For all Pythagorean triples (not only for primitive, where $gcd(a,b,c)=1$), the following is valid: $$(d(m^2-n^2))^2+(2dmn)^2=(d(m^2+n^2))^2$$

If we would have one fixed side, then we would factorize the it's size and consider the number of cases which is equal to the number of factors in the fixed side.

Here, we are given that every side is on an interval $[2000,3000]$.

What is the method to find all primitive Pythagorean triples in this case?

  • $\begingroup$ There are not too many choices for $c$. It need to be at least $\left\lceil 2000\sqrt{2}\right\rceil = 2829$, must have the form $4k+1$ and when you factor it into prime factors, it cannot contains primes of the form $4k+3$. If I didn't make any mistake, you are leave with $18$ numbers to check: $$2833, 2837, 2845, 2857, 2861, 2873, 2885, 2897, 2909, \\ 2917, 2929, 2941, 2953, 2957, 2965, 2969, 2977, 2993$$ Among them, only $2941^2 = 2059^2 + 2100^2$ fit the bill (by brute-force and by this calculator) $\endgroup$ Nov 23, 2016 at 20:58
  • $\begingroup$ @user300047 I edited my answer to include an explanation of where these functions came from.
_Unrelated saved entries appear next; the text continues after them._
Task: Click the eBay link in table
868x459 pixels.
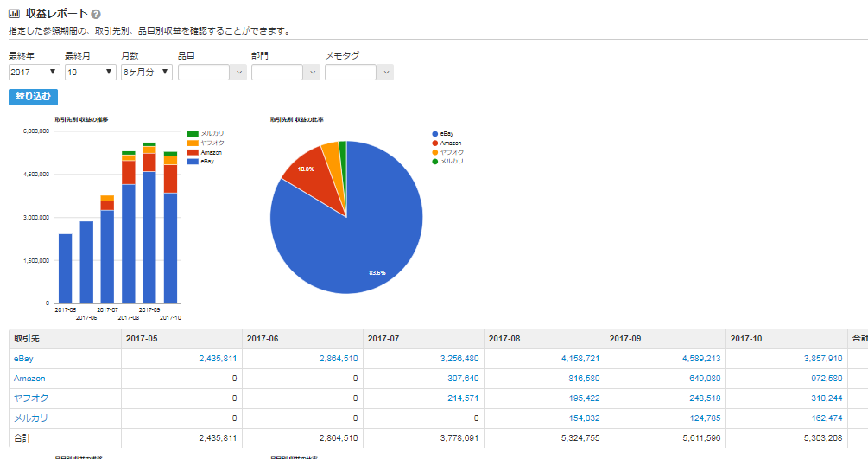Action: click(x=23, y=358)
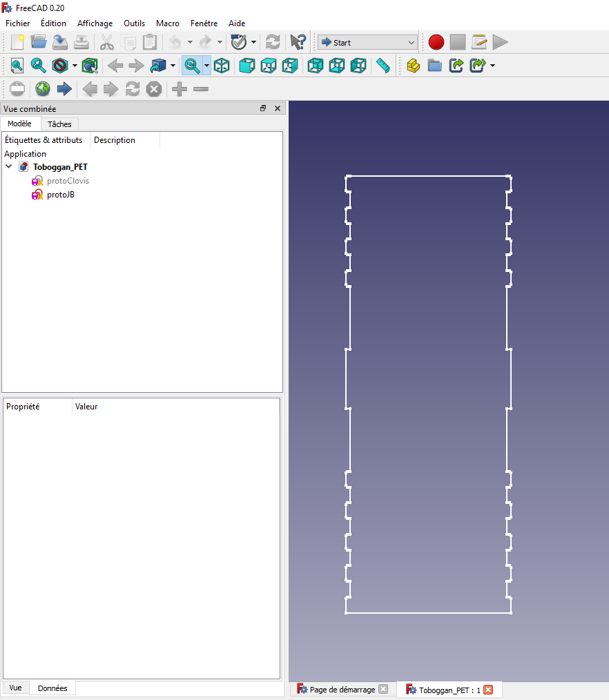The image size is (609, 700).
Task: Click the Fit all view icon
Action: pos(17,66)

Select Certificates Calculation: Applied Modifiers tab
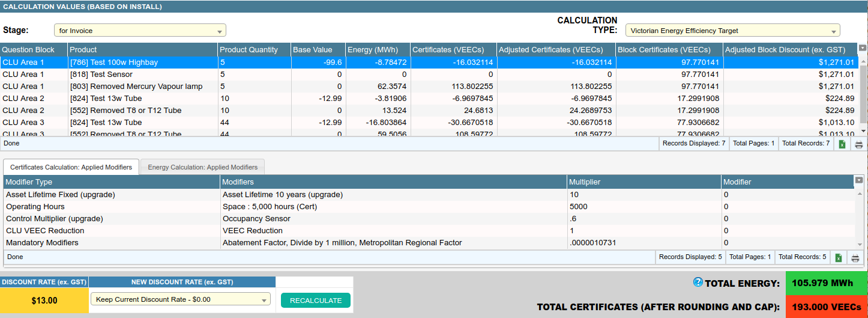(71, 167)
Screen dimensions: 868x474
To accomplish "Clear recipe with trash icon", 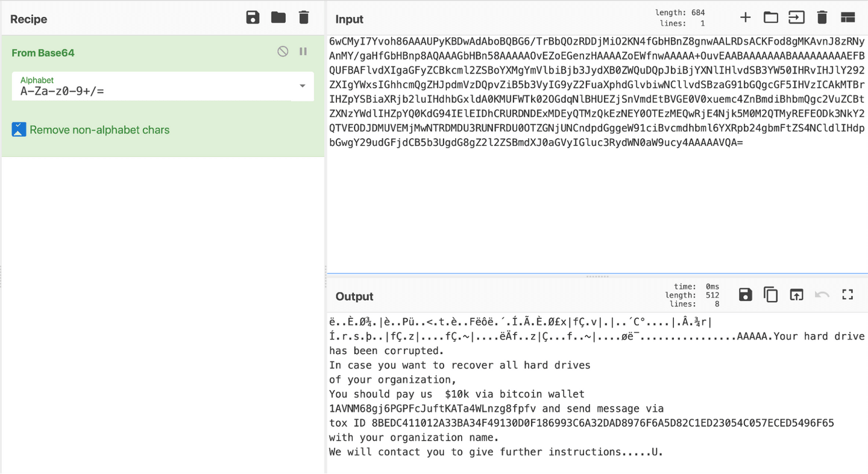I will click(304, 17).

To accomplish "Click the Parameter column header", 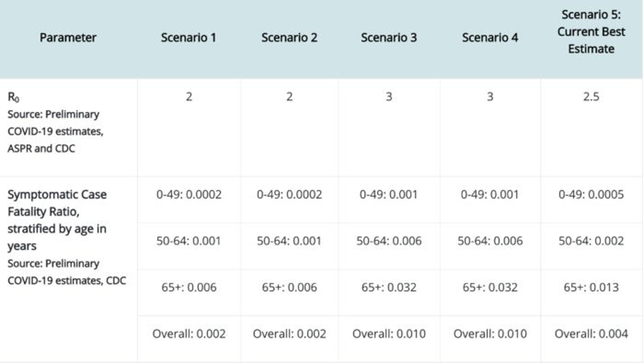I will pyautogui.click(x=68, y=38).
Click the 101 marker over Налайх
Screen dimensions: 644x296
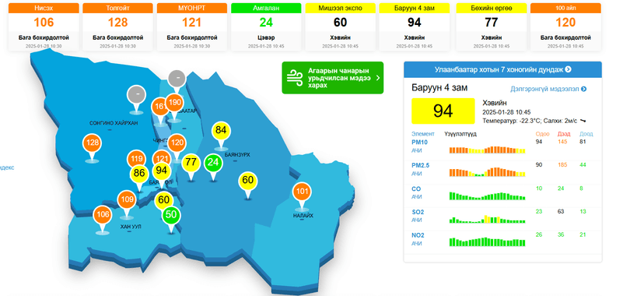(302, 192)
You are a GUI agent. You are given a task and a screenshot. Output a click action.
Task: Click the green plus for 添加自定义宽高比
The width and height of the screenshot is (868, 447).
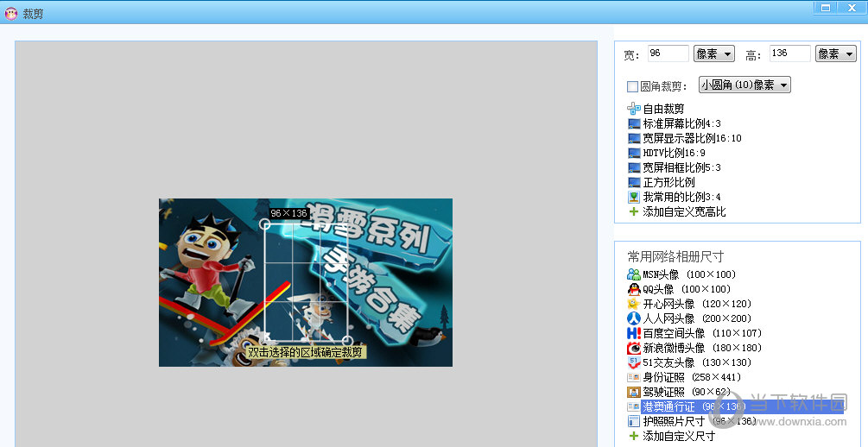tap(634, 211)
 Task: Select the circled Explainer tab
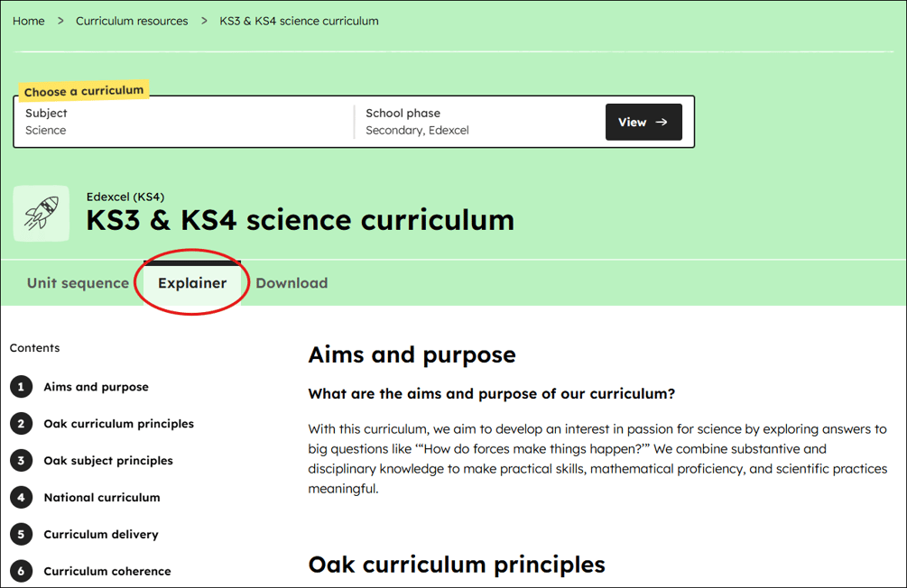(x=192, y=282)
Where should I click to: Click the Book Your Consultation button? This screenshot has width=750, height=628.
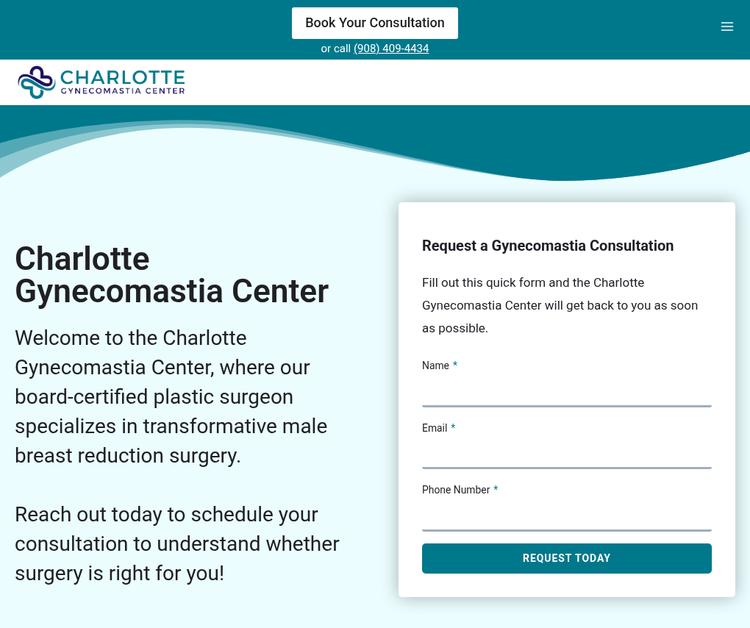pos(374,23)
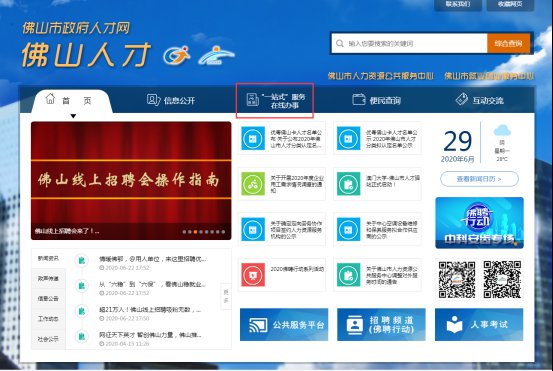Select the 社会公示 side tab
Viewport: 553px width, 371px height.
48,339
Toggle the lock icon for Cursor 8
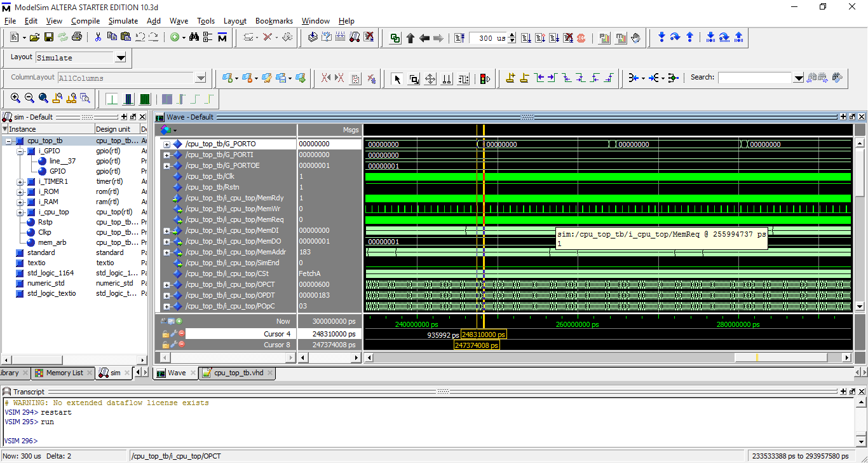This screenshot has width=868, height=463. pos(165,345)
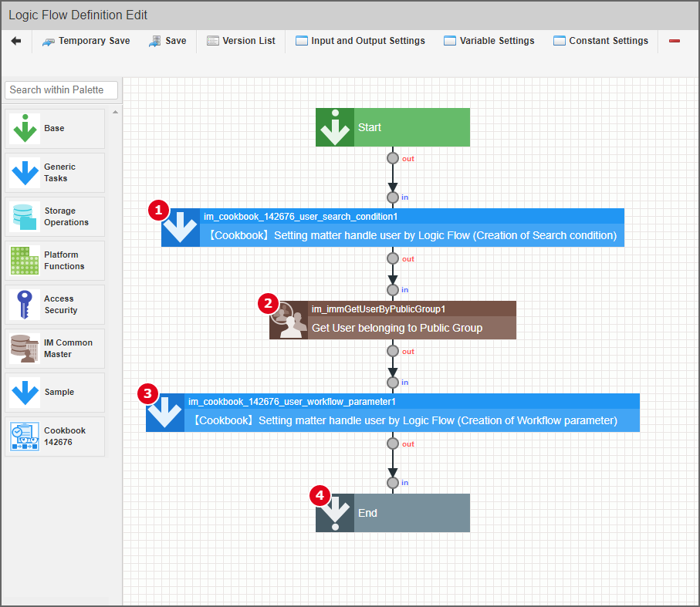This screenshot has height=607, width=700.
Task: Open the Platform Functions palette category
Action: pos(55,261)
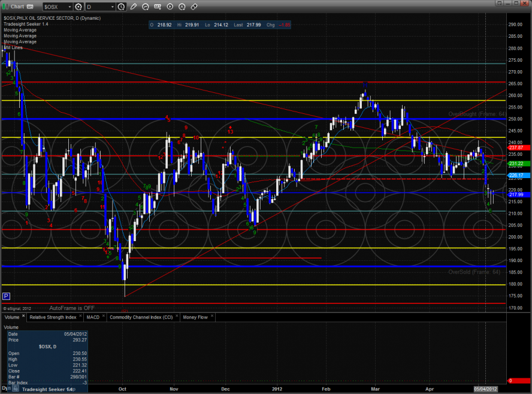Click the circled 'A' alert icon
532x394 pixels.
click(182, 7)
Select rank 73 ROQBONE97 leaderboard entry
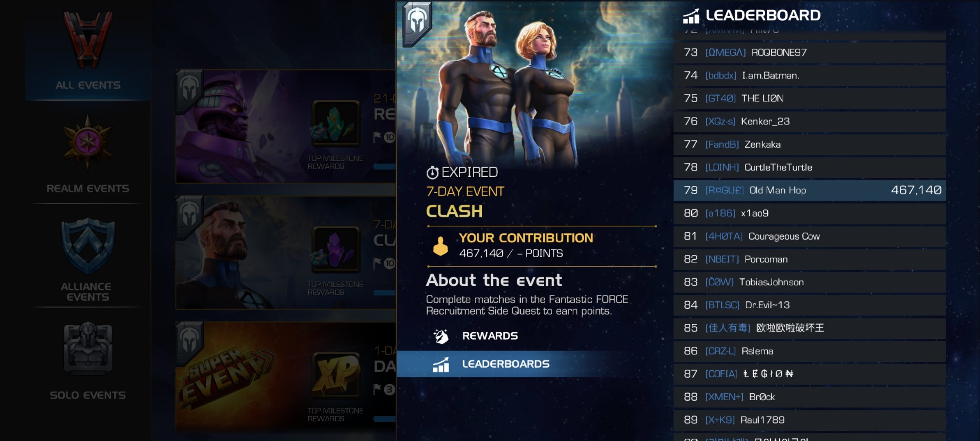 coord(809,53)
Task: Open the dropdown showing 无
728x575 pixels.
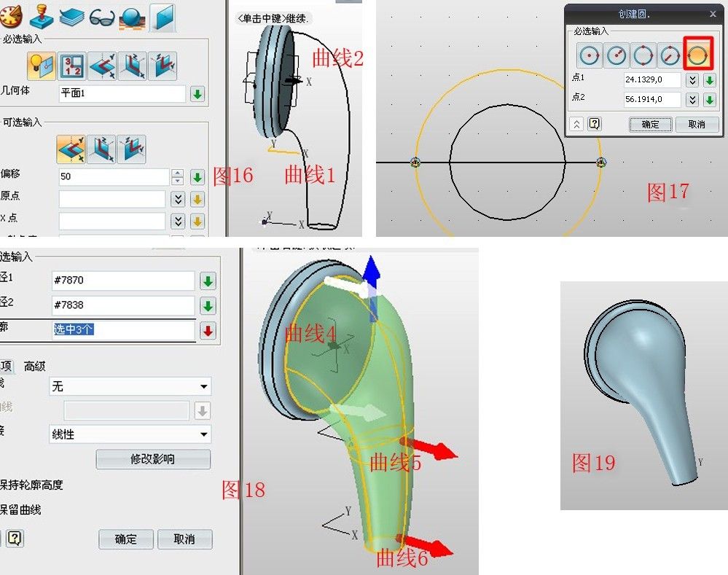Action: click(130, 387)
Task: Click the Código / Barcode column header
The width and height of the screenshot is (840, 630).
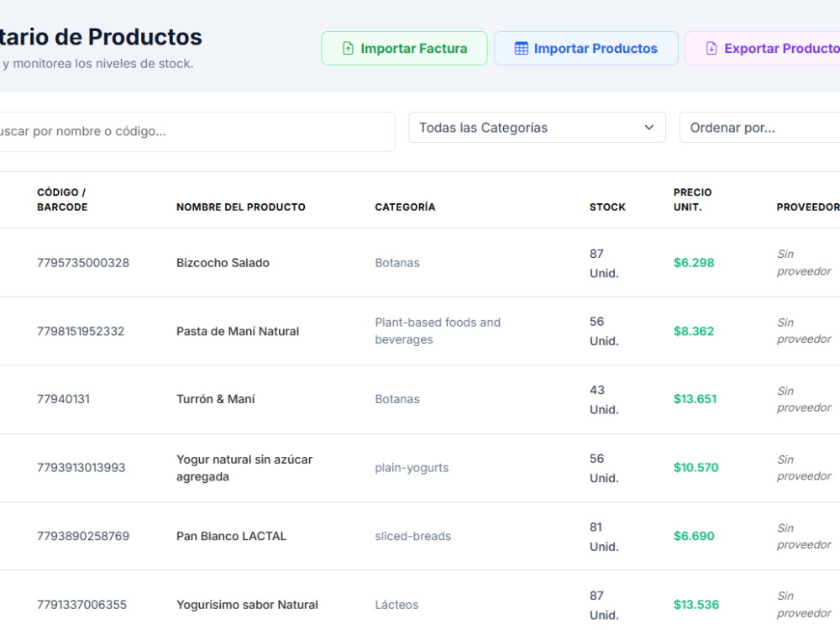Action: click(62, 200)
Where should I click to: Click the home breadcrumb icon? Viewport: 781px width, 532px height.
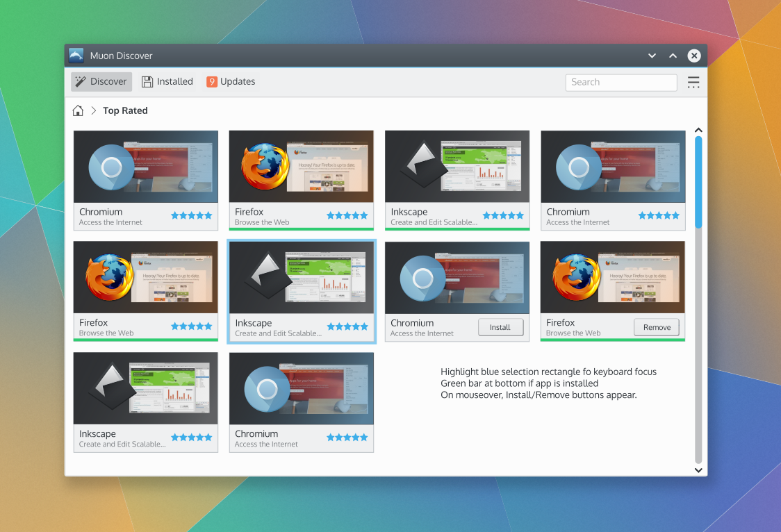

My posts that include them almost always get downvoted but I would like you to verity for yourself whether or not these functions are valid and provide the answer you seek. $\endgroup$
    – poetasis
    Apr 22, 2019 at 17:38

1 Answer 1


The only primitive triple that meets your requirements is: $$f(n,k)=f(15,21)=(2059,2100,2941), GCD(A,B,C)=1$$ generated using equations I developed in a spreadsheet:

$$A=(2n-1)^2+2(2n-1)k$$ $$B=2(2n-1)k+2k^2$$ $$C=(2n-1)^2+2(2n-1)k+2k^2$$

I do not believe others exist as primitives. To exist, the ratio of the hypotenuse to the smallest leg must be $1.5:1$ or less. Then some integer multiple of the shortest leg must be greater than $2000$ and the same integer multiple of the hypotenuse must be less than $3000$.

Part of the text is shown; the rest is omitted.